Editorial for Special Issue “Drop, Bubble and Particle Dynamics in Complex Fluids”

The presence of drops, bubbles, and particles affects the behavior and response of complex multiphase fluids. In many applications, these complex fluids have more than one non-Newtonian component, e.g., polymer melts, liquid crystals, and blood plasma. In fact, most fluids exhibit non-Newtonian behaviors, such as yield stress, viscoelastity, viscoplasticity, shear thinning, or shear thickening, under certain flow conditions. Even in the complex fluids composed of Newtonian components, the coupling between different components and the evolution of internal boundaries often lead to complex rheology. Thus, the dynamics of drops, bubbles, and particles in both Newtonian fluids and non-Newtonian fluids are crucial to the understanding of the macroscopic behavior of complex fluids. The goal of this Special Issue was to gather recent experimental, numerical, and theoretical research on drop, bubble, and particle dynamics in complex fluids.

Leiva and Geffory [1] experimentally investigated the variation of droplet size distribution of emulsions under slow shearing flow. In contrast to the good stability of emulsions at rest, the size distribution changes significantly due to breakup and coalescence of droplets under flow. A bimodal size distribution and a banded structure were observed at lower and higher shear rates, respectively.

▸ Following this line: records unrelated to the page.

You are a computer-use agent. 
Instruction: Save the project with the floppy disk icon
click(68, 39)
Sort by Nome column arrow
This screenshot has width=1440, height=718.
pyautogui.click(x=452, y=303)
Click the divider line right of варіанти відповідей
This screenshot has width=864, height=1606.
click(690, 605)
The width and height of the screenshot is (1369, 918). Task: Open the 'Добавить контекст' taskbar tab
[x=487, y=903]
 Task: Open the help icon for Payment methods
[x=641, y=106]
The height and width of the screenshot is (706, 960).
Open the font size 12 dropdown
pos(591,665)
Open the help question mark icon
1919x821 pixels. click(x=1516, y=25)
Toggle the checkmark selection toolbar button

Amah et al. [2] performed direct numerical simulations on the motion of dielectric particles in electric fields of microfluidic devices, where the rigid-body motion of particles was enforced by a distributed Lagrange multiplier method and the electric force acting on the particles was computed using the point-dipole and Maxwell stress tensor approaches. Their numerical results revealed that the tendency of particles to form chains diminishes when the particle size is comparable to the spacing between electrodes, due to the modification of the electric field by the presence of particles.

Poryles and Zenit [3] experimentally studied the rising of Newtonian oil drops in a shear-thinning viscoelastic liquid. A so-called rising velocity discontinuity was observed for drops larger than a certain size. Beyond the critical velocity, the drop forms a long tail, which emits small droplets. The size and emission frequency of the droplets were found to be dependent on the volume of the mother drop. Potentially, this setup can be used to generate small droplets with desirable sizes by adjusting the volume of the rising drop.

Spanjaards et al. [4] numerically investigated the migration of sedimenting particles in a viscoelastic Couette flow between two rotating cylinders. An arbitrary-Lagrangian–Eulerian moving-mesh method was used to track the moving particles, and the DEVSS-G and log-conformation representation were used for the viscoelastic stress. The migration velocity of a sedimenting particle in a Couette flow was found to be higher than the sum of migration velocities due to sedimentation and Couette flow individually.

Hamidouche et al. [5] investigated the performance of a discrete element method (DEM)/large-eddy simulation (LES) solver for the prediction of gas-particle flows in a fluidized bed. Mesh sensitivity, wall conditions for the gas phase, and particle-wall and particle-particle friction coefficients were systematically studied. Good agreements with experimental data were achieved if the numerical parameters were properly chosen.

Helmers et al. [6] developed a mathematical model to predict the excess velocity of Taylor drops in square microchannels. The proposed model was adapted with a stochastic and metaheuristic optimization approach based on genetic algorithms and compared well with high-speed camera measurements and published empirical data.

Zaleski and Afkhami [7] analyzed the dynamics of ellipse-shaped droplets, either conducting or dielectric, in an electric field using conformal maps. Different from previous analytical work in the literature, the complexity of boundary conditions at the electrode was also considered. In the conducting case, the maximum droplet height is attained when the distance between the electrode and the drop becomes sufficiently large; in the dielectric case, hysteresis can occur for certain values of electrode separation and relative permittivity.